**Stored data entries**
┌──

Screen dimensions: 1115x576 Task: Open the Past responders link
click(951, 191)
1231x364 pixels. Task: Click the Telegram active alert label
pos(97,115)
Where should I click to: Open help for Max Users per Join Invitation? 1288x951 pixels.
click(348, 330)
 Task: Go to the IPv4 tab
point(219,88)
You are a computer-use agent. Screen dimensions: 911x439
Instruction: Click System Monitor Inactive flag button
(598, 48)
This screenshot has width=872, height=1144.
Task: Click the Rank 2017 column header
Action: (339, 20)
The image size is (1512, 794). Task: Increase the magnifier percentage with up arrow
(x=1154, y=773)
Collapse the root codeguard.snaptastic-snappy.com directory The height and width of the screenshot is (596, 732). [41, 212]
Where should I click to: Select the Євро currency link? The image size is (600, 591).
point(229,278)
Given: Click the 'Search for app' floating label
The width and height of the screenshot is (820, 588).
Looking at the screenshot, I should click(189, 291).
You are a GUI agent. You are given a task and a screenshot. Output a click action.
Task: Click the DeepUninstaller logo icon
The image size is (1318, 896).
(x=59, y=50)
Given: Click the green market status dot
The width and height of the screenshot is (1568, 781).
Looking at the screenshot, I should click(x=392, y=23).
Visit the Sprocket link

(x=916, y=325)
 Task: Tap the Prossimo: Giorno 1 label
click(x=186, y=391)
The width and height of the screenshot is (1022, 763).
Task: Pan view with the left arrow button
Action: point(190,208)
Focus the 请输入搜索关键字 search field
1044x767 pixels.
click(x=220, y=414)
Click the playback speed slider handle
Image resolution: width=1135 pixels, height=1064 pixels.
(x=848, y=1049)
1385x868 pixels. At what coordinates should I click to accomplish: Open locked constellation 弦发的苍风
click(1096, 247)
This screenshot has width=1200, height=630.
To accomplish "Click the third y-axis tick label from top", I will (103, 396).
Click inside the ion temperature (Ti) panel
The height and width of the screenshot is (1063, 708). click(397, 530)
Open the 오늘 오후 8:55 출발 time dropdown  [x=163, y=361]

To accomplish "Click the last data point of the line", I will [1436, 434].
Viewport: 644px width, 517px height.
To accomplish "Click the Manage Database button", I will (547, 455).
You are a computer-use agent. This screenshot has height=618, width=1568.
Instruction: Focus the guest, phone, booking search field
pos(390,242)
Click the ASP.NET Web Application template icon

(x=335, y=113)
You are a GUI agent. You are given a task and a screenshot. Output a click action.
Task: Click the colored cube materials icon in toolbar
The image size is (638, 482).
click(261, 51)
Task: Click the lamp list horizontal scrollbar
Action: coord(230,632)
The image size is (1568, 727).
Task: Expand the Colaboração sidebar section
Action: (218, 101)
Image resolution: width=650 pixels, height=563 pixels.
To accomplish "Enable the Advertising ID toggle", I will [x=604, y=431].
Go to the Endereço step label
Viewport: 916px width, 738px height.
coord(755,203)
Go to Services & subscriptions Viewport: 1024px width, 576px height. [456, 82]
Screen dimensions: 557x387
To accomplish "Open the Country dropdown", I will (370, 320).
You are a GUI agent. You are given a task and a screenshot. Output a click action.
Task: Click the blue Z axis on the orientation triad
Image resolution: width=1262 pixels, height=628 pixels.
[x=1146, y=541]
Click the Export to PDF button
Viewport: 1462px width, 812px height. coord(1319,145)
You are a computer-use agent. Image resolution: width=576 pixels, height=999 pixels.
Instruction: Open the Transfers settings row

└──

**Goal**
Render every line of the material above as a Markdown table with the columns "No." and "Line," numbering the rows and omitting blank lines.

**Result below**
| No. | Line |
|---|---|
| 1 | Screen dimensions: 1115x576 Task: Open the Past responders link |
| 2 | click(951, 191) |
| 3 | 1231x364 pixels. Task: Click the Telegram active alert label |
| 4 | pos(97,115) |
| 5 | Where should I click to: Open help for Max Users per Join Invitation? 1288x951 pixels. |
| 6 | click(348, 330) |
| 7 |  Task: Go to the IPv4 tab |
| 8 | point(219,88) |
| 9 | You are a computer-use agent. Screen dimensions: 911x439 |
| 10 | Instruction: Click System Monitor Inactive flag button |
| 11 | (598, 48) |
| 12 | This screenshot has width=872, height=1144. |
| 13 | Task: Click the Rank 2017 column header |
| 14 | Action: (339, 20) |
| 15 | The image size is (1512, 794). Task: Increase the magnifier percentage with up arrow |
| 16 | (x=1154, y=773) |
| 17 | Collapse the root codeguard.snaptastic-snappy.com directory The height and width of the screenshot is (596, 732). [41, 212] |
| 18 | Where should I click to: Select the Євро currency link? The image size is (600, 591). |
| 19 | point(229,278) |
| 20 | Given: Click the 'Search for app' floating label |
| 21 | The width and height of the screenshot is (820, 588). |
| 22 | Looking at the screenshot, I should click(189, 291). |
| 23 | You are a GUI agent. You are given a task and a screenshot. Output a click action. |
| 24 | Task: Click the DeepUninstaller logo icon |
| 25 | The image size is (1318, 896). |
| 26 | (x=59, y=50) |
| 27 | Given: Click the green market status dot |
| 28 | The width and height of the screenshot is (1568, 781). |
| 29 | Looking at the screenshot, I should click(x=392, y=23). |
| 30 | Visit the Sprocket link |
| 31 | (x=916, y=325) |
| 32 |  Task: Tap the Prossimo: Giorno 1 label |
| 33 | click(x=186, y=391) |
| 34 | The width and height of the screenshot is (1022, 763). |
| 35 | Task: Pan view with the left arrow button |
| 36 | Action: point(190,208) |
| 37 | Focus the 请输入搜索关键字 search field |
| 38 | 1044x767 pixels. |
| 39 | click(x=220, y=414) |
| 40 | Click the playback speed slider handle |
| 41 | Image resolution: width=1135 pixels, height=1064 pixels. |
| 42 | (x=848, y=1049) |
| 43 | 1385x868 pixels. At what coordinates should I click to accomplish: Open locked constellation 弦发的苍风 |
| 44 | click(1096, 247) |
| 45 | This screenshot has width=1200, height=630. |
| 46 | To accomplish "Click the third y-axis tick label from top", I will (103, 396). |
| 47 | Click inside the ion temperature (Ti) panel |
| 48 | The height and width of the screenshot is (1063, 708). click(397, 530) |
| 49 | Open the 오늘 오후 8:55 출발 time dropdown  [x=163, y=361] |
| 50 | To accomplish "Click the last data point of the line", I will [1436, 434]. |
| 51 | Viewport: 644px width, 517px height. |
| 52 | To accomplish "Click the Manage Database button", I will (547, 455). |
| 53 | You are a computer-use agent. This screenshot has height=618, width=1568. |
| 54 | Instruction: Focus the guest, phone, booking search field |
| 55 | pos(390,242) |
| 56 | Click the ASP.NET Web Application template icon |
| 57 | (x=335, y=113) |
| 58 | You are a GUI agent. You are given a task and a screenshot. Output a click action. |
| 59 | Task: Click the colored cube materials icon in toolbar |
| 60 | The image size is (638, 482). |
| 61 | click(261, 51) |
| 62 | Task: Click the lamp list horizontal scrollbar |
| 63 | Action: coord(230,632) |
| 64 | The image size is (1568, 727). |
| 65 | Task: Expand the Colaboração sidebar section |
| 66 | Action: (218, 101) |
| 67 | Image resolution: width=650 pixels, height=563 pixels. |
| 68 | To accomplish "Enable the Advertising ID toggle", I will [x=604, y=431]. |
| 69 | Go to the Endereço step label |
| 70 | Viewport: 916px width, 738px height. |
| 71 | coord(755,203) |
| 72 | Go to Services & subscriptions Viewport: 1024px width, 576px height. [456, 82] |
| 73 | Screen dimensions: 557x387 |
| 74 | To accomplish "Open the Country dropdown", I will (370, 320). |
| 75 | You are a GUI agent. You are given a task and a screenshot. Output a click action. |
| 76 | Task: Click the blue Z axis on the orientation triad |
| 77 | Image resolution: width=1262 pixels, height=628 pixels. |
| 78 | [x=1146, y=541] |
| 79 | Click the Export to PDF button |
| 80 | Viewport: 1462px width, 812px height. coord(1319,145) |
| 81 | You are a computer-use agent. Image resolution: width=576 pixels, height=999 pixels. |
| 82 | Instruction: Open the Transfers settings row |